:: REQUIRED WORK ::
Count the lines in the material below that contain the word "button", and give only that number.

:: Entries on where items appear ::
--- start ---

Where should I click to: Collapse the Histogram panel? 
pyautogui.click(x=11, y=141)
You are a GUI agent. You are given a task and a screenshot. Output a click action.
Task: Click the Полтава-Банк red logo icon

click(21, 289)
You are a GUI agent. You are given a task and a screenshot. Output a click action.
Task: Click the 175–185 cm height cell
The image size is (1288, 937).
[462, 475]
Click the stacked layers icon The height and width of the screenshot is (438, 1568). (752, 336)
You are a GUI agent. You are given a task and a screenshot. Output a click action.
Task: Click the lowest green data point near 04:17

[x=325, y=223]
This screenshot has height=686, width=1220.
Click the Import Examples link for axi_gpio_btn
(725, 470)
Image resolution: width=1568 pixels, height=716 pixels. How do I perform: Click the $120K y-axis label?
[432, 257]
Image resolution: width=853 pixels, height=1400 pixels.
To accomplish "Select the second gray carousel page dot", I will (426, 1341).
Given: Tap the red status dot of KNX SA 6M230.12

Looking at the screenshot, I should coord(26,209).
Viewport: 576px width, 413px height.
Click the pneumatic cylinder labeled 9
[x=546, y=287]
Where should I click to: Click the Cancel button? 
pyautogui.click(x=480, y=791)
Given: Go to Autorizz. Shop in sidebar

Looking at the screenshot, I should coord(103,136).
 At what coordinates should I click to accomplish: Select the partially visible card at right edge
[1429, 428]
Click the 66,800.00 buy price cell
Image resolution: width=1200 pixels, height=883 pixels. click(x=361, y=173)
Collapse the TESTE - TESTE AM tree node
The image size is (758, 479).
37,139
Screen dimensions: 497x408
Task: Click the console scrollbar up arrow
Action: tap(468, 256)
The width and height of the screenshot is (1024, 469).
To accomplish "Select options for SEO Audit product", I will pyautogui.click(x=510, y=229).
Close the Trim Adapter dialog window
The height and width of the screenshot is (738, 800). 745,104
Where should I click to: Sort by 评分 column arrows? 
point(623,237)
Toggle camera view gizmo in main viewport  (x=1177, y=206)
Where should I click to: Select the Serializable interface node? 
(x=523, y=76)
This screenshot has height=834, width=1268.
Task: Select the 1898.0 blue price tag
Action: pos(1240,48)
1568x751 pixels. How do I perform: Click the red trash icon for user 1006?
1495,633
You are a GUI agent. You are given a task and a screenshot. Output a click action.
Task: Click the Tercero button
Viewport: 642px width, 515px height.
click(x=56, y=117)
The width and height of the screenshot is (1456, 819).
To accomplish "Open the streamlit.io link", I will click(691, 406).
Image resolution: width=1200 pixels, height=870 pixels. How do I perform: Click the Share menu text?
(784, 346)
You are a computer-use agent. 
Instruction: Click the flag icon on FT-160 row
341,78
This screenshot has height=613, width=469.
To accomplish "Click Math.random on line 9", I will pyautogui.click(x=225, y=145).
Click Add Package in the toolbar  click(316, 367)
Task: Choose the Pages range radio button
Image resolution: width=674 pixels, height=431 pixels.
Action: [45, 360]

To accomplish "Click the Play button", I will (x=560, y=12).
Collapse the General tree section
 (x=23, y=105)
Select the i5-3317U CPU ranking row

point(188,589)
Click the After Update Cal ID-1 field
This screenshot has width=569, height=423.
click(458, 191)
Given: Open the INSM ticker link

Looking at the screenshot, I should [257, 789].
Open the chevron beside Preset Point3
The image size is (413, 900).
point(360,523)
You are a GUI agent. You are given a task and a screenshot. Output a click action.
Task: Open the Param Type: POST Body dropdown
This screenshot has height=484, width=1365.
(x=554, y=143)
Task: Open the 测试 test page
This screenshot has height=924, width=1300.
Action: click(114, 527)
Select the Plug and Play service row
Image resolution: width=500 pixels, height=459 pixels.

--- end ---

:: TASK ANSWER ::
4